Così, un topo si mostra paterno nei confronti di cuccioli della sua specie solo se ha avuto nei giorni precedenti (entro le tre settimane della gestazione) un rapporto amoroso, perché in un certo senso è sicuro che essi siano il frutto di quell'accoppiamento. Evidentemente l'esperienza sessuale inibisce la tendenza all'infanticidio, che invece si manifesta in un maschio che nel recente passato ha praticato la castità: se non si è accoppiato, di chi sono quei neonati che trova nel suo territorio?

Le topoline conoscono bene questo aspetto del carattere maschile e si comportano di conseguenza. Riconoscendolo dall'odore, attaccano qualsiasi maschio si avvicini al nido che non sia il loro partner. Se poi nel territorio la traccia odorosa del dominante viene a mancare, ed è invece prepotente l'odore di un maschio estraneo, nel ventre delle topoline gravide accade che gli embrioni, frutto dell'amore con il precedente sultano, regrediscano: questo aborto spontaneo interrompe una gravidanza che sicuramente sarebbe culminata con un infanticidio. Inoltre, si predispongono a dar figli al nuovo venuto, che, con molta probabilità, sarà il futuro dominante.

INTELLIGENZA. Prevalentemente notturni, i topolini domestici sono sempre indaffarati alla ricerca del cibo. Prediligono i cereali, ma non sono "schizzinosi". In un ambiente soggetto a cambiamenti come quello umano, è un problema trovare nutrimento senza pericolo ed essere sicuri che sia commestibile. Curiosi ed esplorativi, prudenti e intelligenti, i topolini inventano una soluzione per ogni problema. E appena uno di loro la trova, gli altri la copiano. Lo ha dimostrato Danilo Mainardi, etologo: «Se un gruppo di topi è intrappolato in un labirinto, e uno di loro trova il modo di uscire, gli altri, che hanno assistito alla scena, fanno proprio la stessa cosa».

Allo stesso modo, i topolini evitano un certo cibo se vedono un loro compagno star male dopo che se ne è nutrito.
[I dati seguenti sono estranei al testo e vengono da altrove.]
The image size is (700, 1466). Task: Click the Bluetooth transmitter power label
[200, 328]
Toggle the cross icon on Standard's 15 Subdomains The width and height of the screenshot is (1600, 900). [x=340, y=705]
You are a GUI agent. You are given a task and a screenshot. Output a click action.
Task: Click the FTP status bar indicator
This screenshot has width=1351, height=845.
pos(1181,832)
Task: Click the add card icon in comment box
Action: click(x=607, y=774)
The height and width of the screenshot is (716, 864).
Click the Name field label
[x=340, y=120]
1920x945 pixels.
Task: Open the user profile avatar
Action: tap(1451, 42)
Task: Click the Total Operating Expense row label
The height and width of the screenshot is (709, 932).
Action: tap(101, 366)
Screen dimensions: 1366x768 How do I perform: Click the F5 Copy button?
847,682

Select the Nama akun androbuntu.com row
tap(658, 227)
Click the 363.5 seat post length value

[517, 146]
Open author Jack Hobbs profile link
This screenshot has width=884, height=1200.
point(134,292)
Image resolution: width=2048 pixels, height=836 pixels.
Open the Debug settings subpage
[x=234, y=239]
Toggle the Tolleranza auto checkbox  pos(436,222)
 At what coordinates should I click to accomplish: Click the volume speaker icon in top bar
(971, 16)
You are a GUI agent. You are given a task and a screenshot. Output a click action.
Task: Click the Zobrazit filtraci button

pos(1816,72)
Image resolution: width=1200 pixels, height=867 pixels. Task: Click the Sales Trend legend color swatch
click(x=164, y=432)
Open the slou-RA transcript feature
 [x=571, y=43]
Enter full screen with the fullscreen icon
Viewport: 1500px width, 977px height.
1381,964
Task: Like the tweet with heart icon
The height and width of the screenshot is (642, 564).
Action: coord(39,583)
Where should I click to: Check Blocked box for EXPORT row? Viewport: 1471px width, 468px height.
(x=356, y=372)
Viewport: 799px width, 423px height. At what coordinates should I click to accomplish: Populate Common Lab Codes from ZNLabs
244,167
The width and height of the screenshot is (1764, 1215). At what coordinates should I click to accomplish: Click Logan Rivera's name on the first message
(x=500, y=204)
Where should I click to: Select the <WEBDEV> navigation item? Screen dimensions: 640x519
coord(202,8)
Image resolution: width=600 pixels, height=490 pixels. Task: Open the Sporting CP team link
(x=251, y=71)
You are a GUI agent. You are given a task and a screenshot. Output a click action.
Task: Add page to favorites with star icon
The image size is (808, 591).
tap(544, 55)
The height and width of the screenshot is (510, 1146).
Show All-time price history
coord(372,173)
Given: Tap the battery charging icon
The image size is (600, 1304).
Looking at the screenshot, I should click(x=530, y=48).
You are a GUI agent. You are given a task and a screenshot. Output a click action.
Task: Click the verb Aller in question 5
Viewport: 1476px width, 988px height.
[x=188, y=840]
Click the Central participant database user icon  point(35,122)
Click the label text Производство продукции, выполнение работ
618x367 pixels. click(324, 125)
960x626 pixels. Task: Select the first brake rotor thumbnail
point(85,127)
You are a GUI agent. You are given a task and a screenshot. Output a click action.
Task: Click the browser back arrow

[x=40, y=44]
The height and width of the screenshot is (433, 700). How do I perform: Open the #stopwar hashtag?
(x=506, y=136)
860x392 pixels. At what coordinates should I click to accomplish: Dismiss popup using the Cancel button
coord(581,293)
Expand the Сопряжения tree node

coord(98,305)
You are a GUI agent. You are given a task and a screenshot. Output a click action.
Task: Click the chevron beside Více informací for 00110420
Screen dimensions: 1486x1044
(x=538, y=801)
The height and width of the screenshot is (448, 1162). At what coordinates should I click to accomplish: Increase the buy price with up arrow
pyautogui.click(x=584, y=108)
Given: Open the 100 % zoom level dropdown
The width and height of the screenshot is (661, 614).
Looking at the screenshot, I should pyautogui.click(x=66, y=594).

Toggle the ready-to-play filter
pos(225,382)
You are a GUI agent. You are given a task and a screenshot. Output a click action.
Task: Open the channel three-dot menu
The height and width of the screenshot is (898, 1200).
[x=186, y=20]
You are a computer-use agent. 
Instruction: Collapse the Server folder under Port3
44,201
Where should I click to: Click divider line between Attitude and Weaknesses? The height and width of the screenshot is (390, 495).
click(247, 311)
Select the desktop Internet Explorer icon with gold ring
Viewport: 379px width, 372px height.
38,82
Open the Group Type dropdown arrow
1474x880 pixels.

Per questo il veleno delle esche più efficaci agisce dopo un certo tempo, in modo che gli altri topi non associno il cibo all'effetto mortale. Adattabili, sempre pronti a imparare, i topolini non intendono certo sottomettersi all'uomo. E se nella realtà quotidiana l'uomo li combatte con ogni mezzo, nella finzione sogna tanto di averli come alleati nella lotta contro il male: esseri che usano tante doti di furbizia, sagacia, curiosità, intuito e capacità di trovare nuove soluzioni di fronte ad ogni nuova difficoltà.

Non a caso di uno di loro Walt Disney ha fatto il grande eroe dei fumetti: Topolino. Fossero tutti come lui, i topi!